Monday. After breakfast we joined a party of departing guests for the upriver cruise to the port at Puerto Maldonado and the short drive to the airport. Whether it was the oppressive humidity or simple tiredness, there was little chatter among the nearly departed. A two-hour wait culminated in the arrival of the plane and we were once again flying above the mountains and back to Cuzco airport to connect with our driver for the journey to the Sacred Valley of the Incas.
On the drive through Cuzco, we made a brief stop at the hotel Eco Inn to put our suitcases into storage to await our return in four days. We’d been informed that the train to Machu Picchu lacks storage capacity for large articles so it was suggested we take a backpack for the ‘essentials’ of the next three nights in the Sacred Valley.
Cuzco is a breathtaking city, in a very literal sense. At 3300 metres (for those old-schoolers like me, that’s a tad short of 11,000 ft) the air is much thinner and altitude sickness is common among visitors. For this reason we chose to acclimatise by spending a couple of nights in the Sacred Valley, then visiting Machu Picchu before returning to explore Cuzco and later Lake Titicaca. This was especially important to me because a 20 year bromance with messrs Dunhill, Kent, Benson & Hedges has left me with a lung function at only 60% the level of my peers which means oxygen comes at a premium.

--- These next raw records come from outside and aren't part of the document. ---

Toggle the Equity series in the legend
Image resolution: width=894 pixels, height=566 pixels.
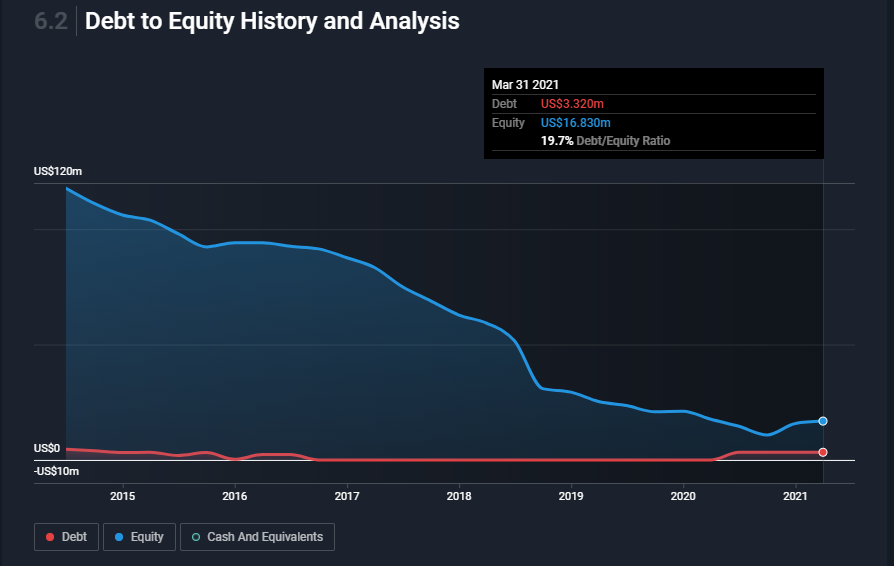139,537
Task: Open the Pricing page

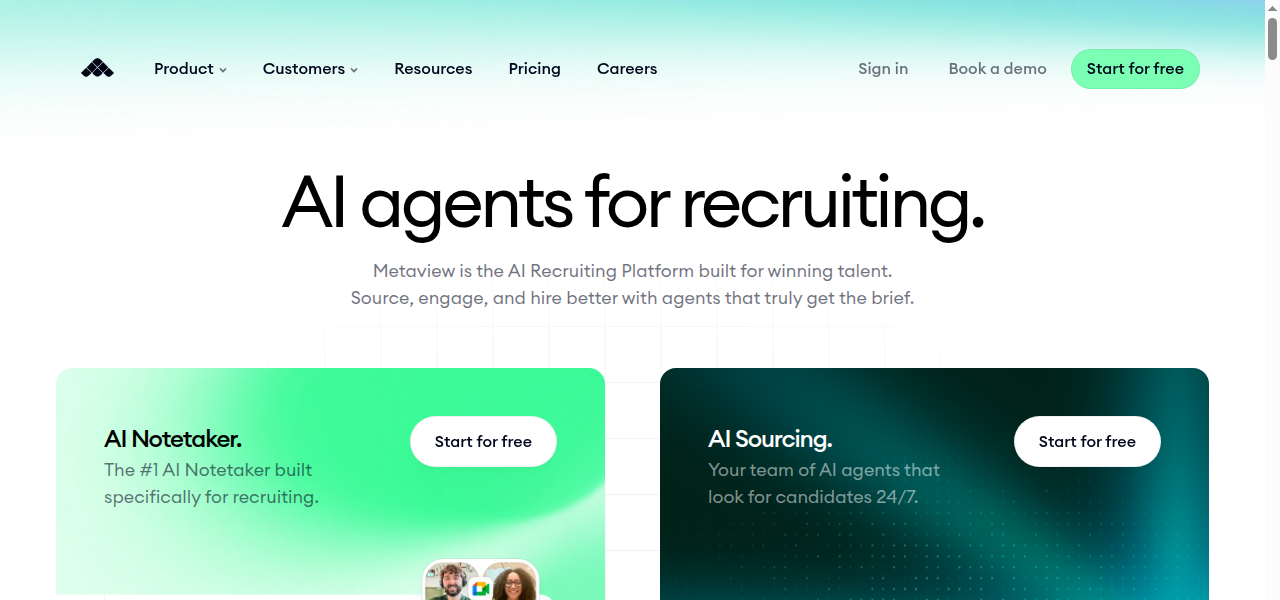Action: point(534,69)
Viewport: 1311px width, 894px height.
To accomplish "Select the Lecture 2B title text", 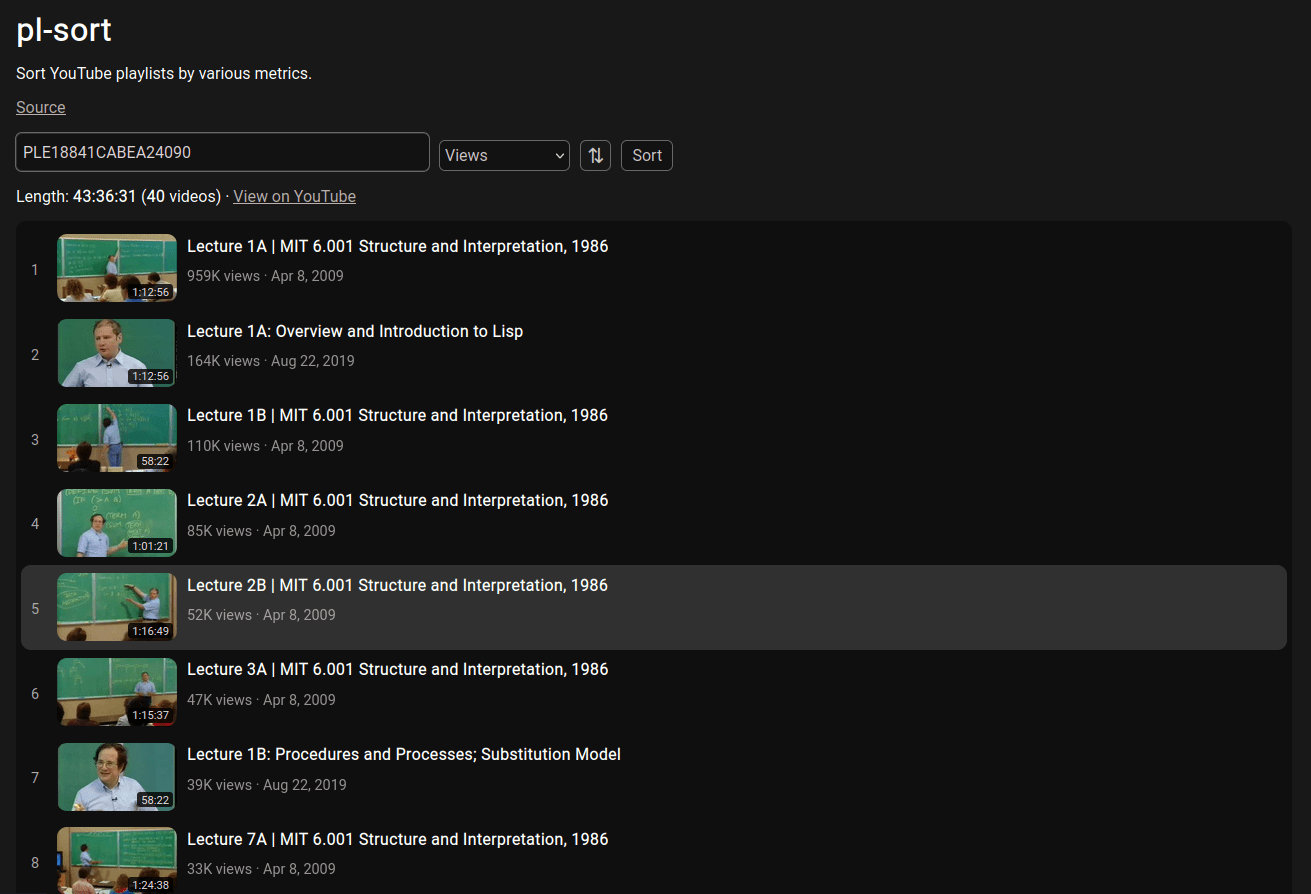I will (397, 585).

Our journey took us high over the ring of mountains surrounding Cuzco and down to 2700 metres to a wide flat plateau and in an hour we arrived at a charming little market village named Pisac. We pottered around the markets for an hour or so, admiring the local handicrafts and the indians going about their daily business before settling into a small café for a light lunch of fruits washed down with cerveza Cusquena, Cuzco’s home-brew. Wandering back to our car we encountered a sweet little indian girl leading an alpaca who stretched out a hand in the universal gesture of begging. In trips like this we often carry a supply of pencils to give in just such an occasion, but lacking those, Michelle plunged a hand into her pocket and placed a small coin in the girl’s palm. Her eyes lit like sparklers and she scarpered off happily. Instead of a few centimos the child received five Soles – probably equal to her family’s daily income. We never could get the hang of that currency.
Just above the town of Pisac we visited the ruins of an Inca citadel established to guard the road to the east. Set high above a valley floor patch-worked by patterned fields and rimmed by vast terracing, the stonework and panoramas at Pisac’s Inca citadel are magnificent. Terraces, water ducts and steps are cut out of solid rock, and in the upper sector of the ruins, the main Sun Temple was a magnificent example of Inca stone masonry.
The driver then took us to our hotel, La Casona de Yucay, a converted hacienda in a small village named Yucay, on the banks of the Urubamba river in the very heart of the Sacred Valley. The hotel was probably three star at best and our room was similar. Twin single beds, a toilet more suited to the Baggins family beside a bipolar shower, and no entertainment save the Book of Mormon in a drawer and the emergency evacuation instructions on the door. Outside, however, were pleasant gardens and picturesque mountain scenery. We wandered around the small village for a few minutes before but found little of interest and returned to the hotel for some much-needed sleep.
It was only when I decided to write this musical adventure that I realised this entire day was devoid of music; not even the radio in our guide’s car provided any entertainment. My last thought before sleep was a memo to self to ask the driver for music tomorrow.